> **Aim of the exercise**:
Print, exactly as they stand, the lines below from the one that has "Task: Click the Token 0x02000005 comment" to the one that has "Task: Click the Home icon in navigation bar", inclusive, leaving out the pictures.

> **Working data**:

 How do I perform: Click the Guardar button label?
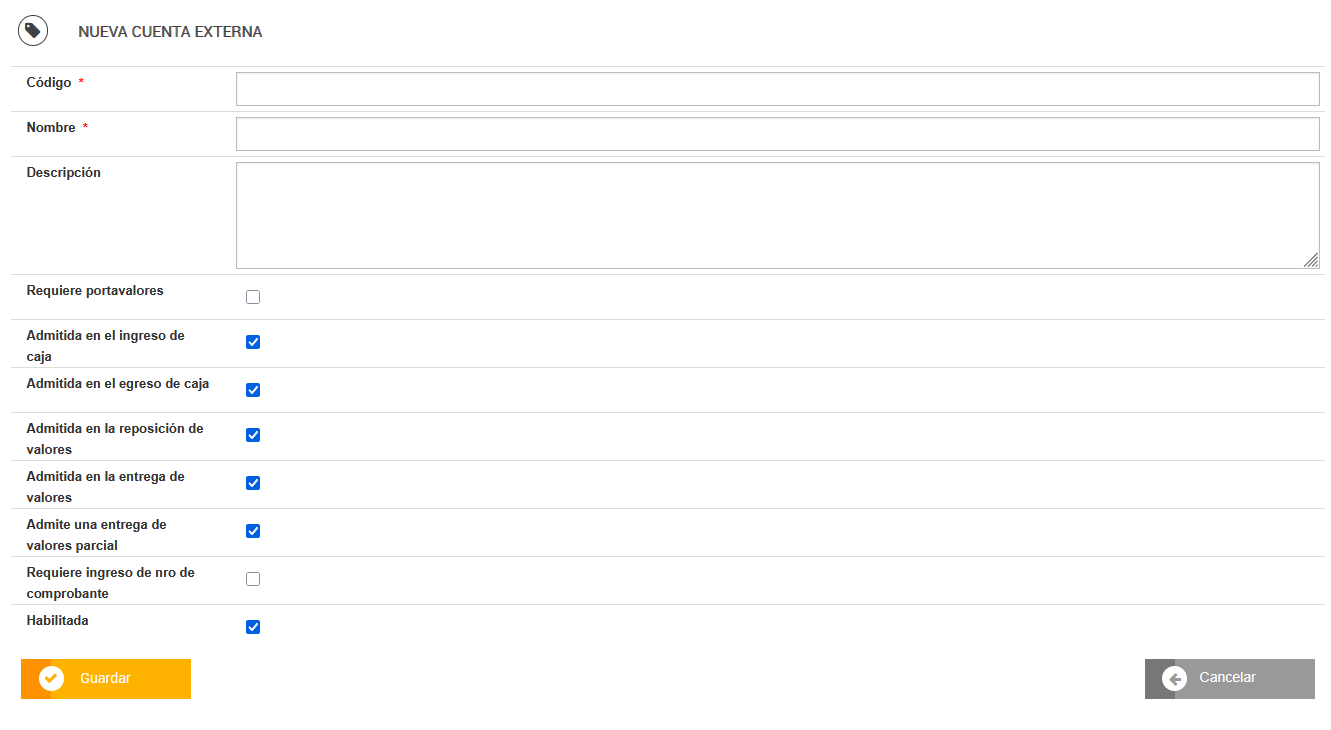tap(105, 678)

...

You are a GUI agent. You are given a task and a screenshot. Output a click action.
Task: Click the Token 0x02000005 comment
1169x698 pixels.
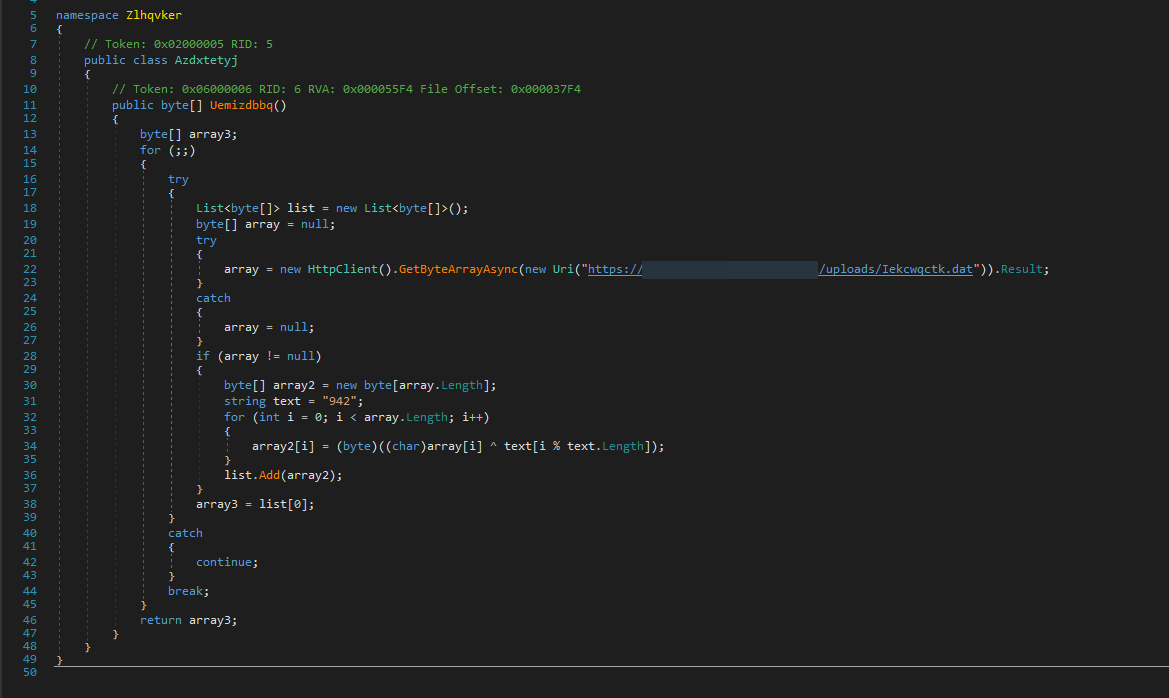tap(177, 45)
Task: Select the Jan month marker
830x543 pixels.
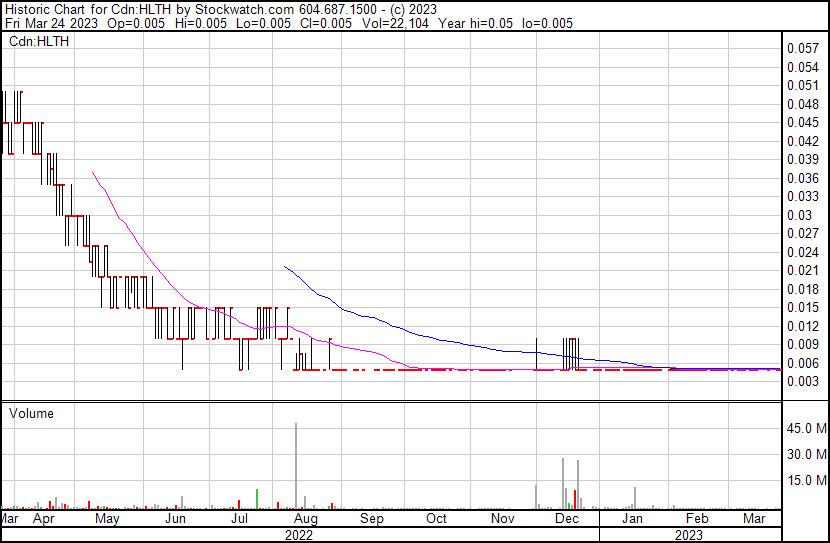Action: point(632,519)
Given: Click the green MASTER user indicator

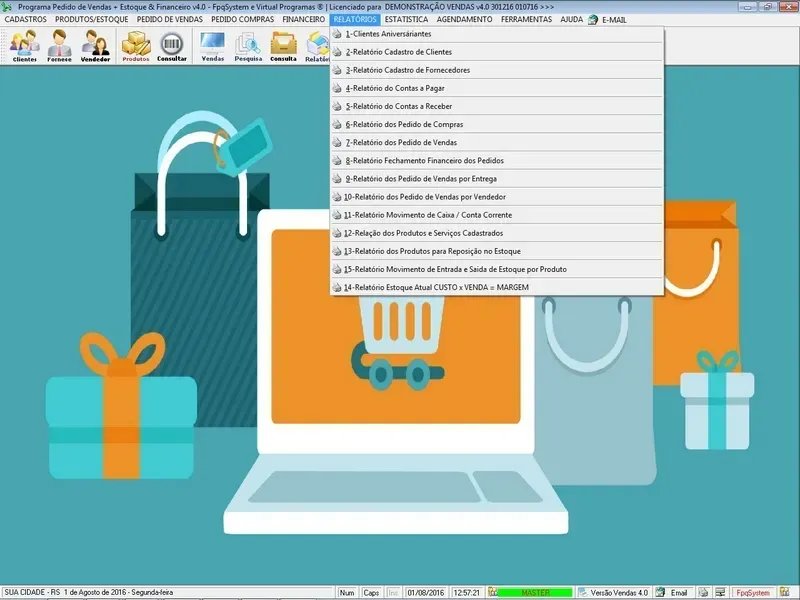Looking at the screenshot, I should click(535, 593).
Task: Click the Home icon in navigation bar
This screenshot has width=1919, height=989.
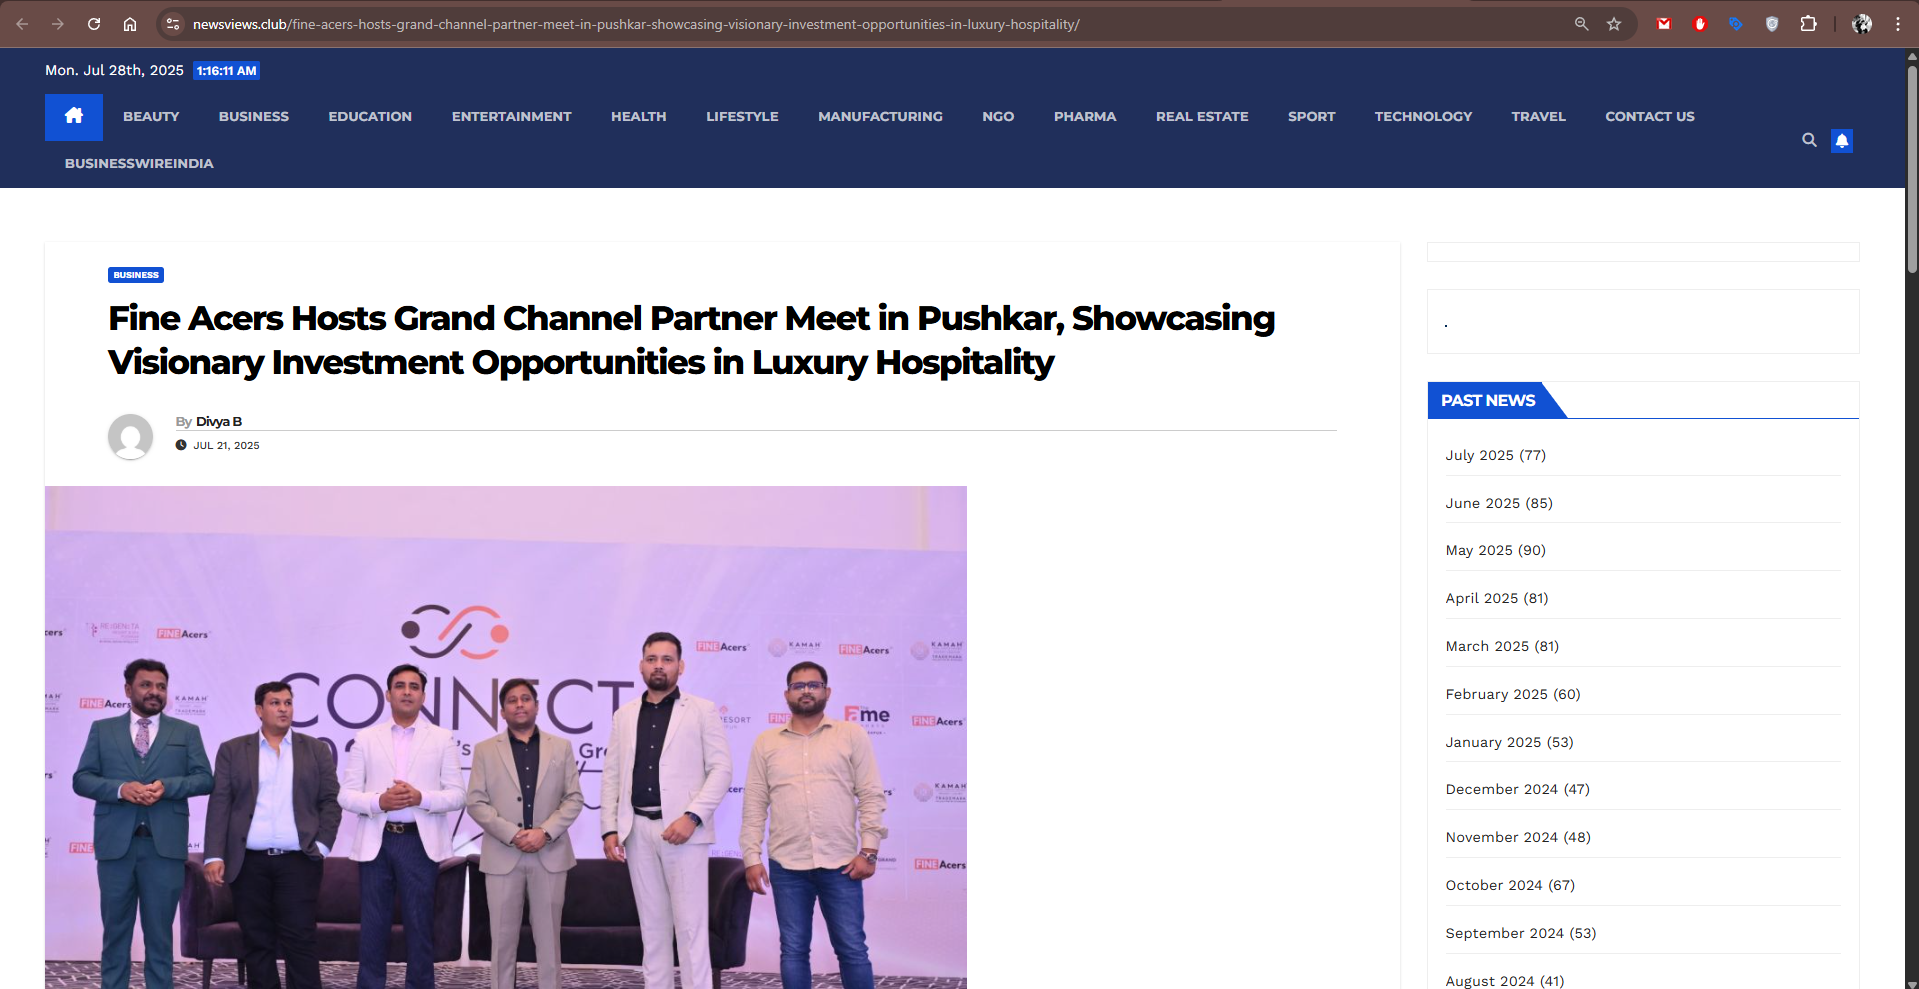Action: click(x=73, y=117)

...

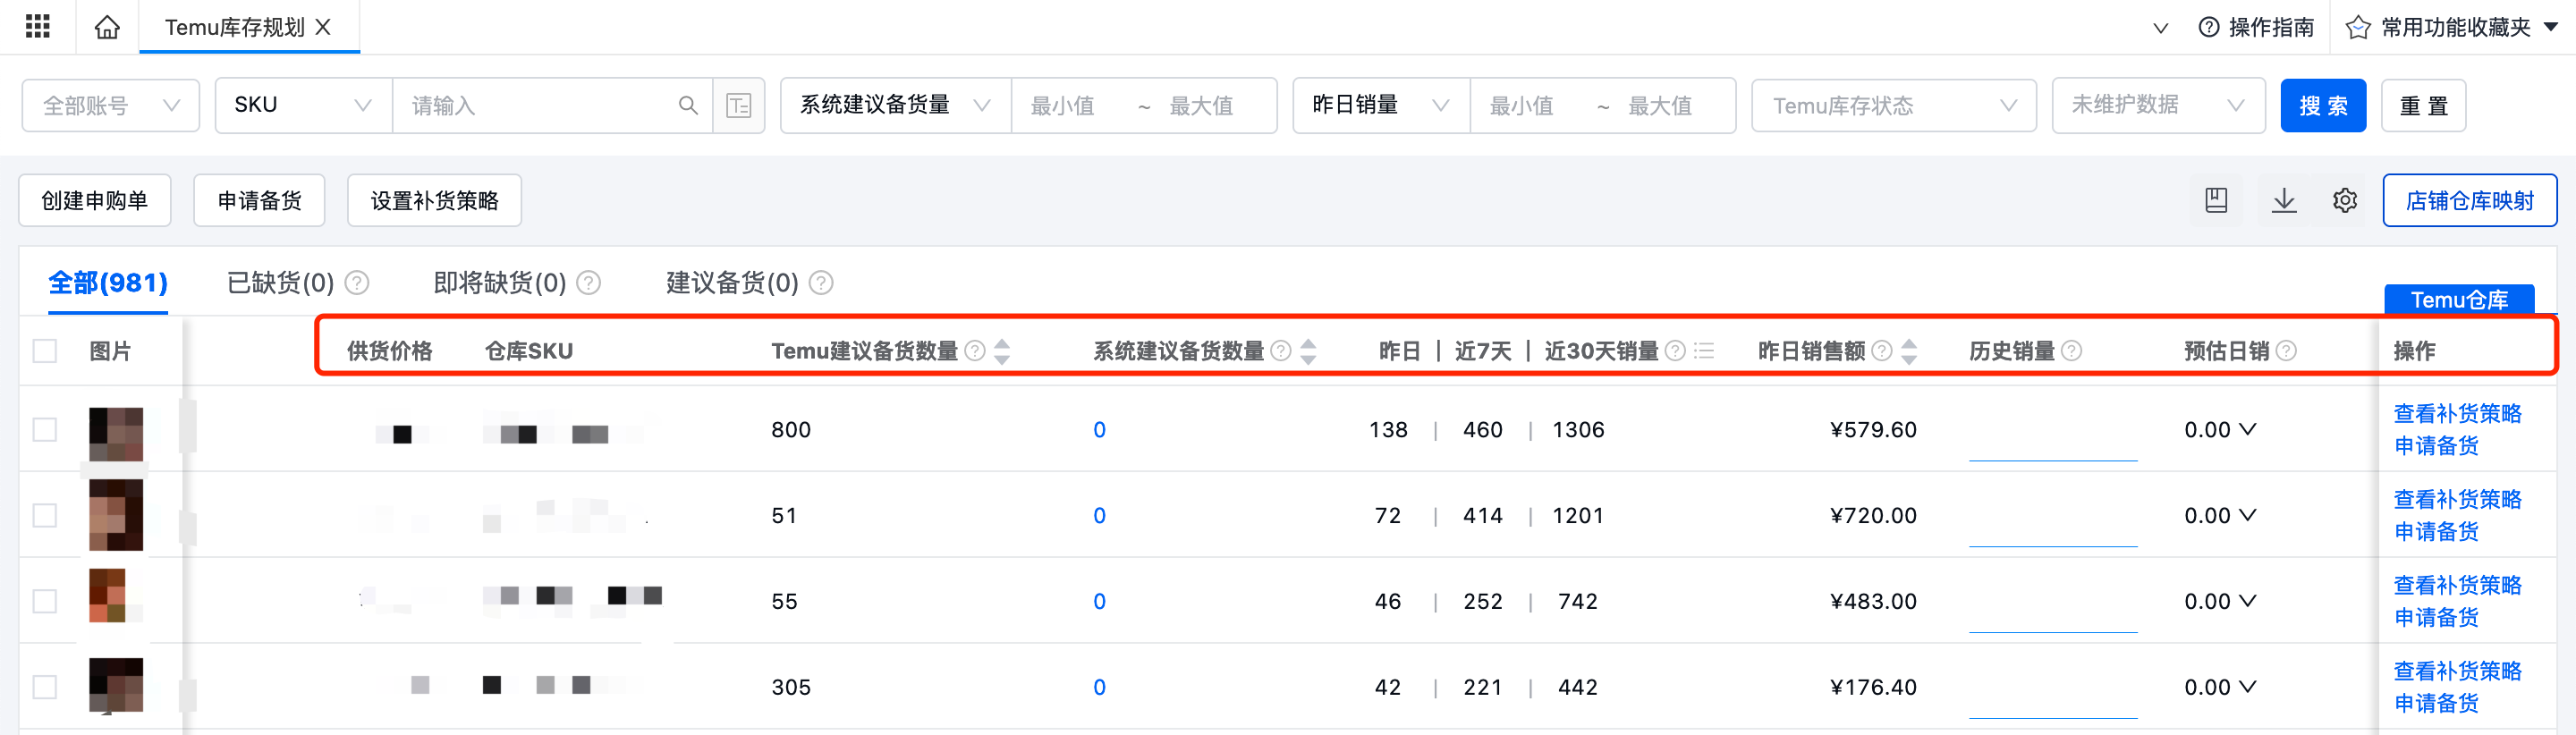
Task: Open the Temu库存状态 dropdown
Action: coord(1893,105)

> **Answer to this exercise**:
Task: Click the Token 0x02000005 comment
1169x698 pixels.
tap(177, 45)
Task: Select the Jan month marker
830x543 pixels.
Action: point(632,519)
Given: Click the green MASTER user indicator

Looking at the screenshot, I should click(535, 593).
Task: Click the Home icon in navigation bar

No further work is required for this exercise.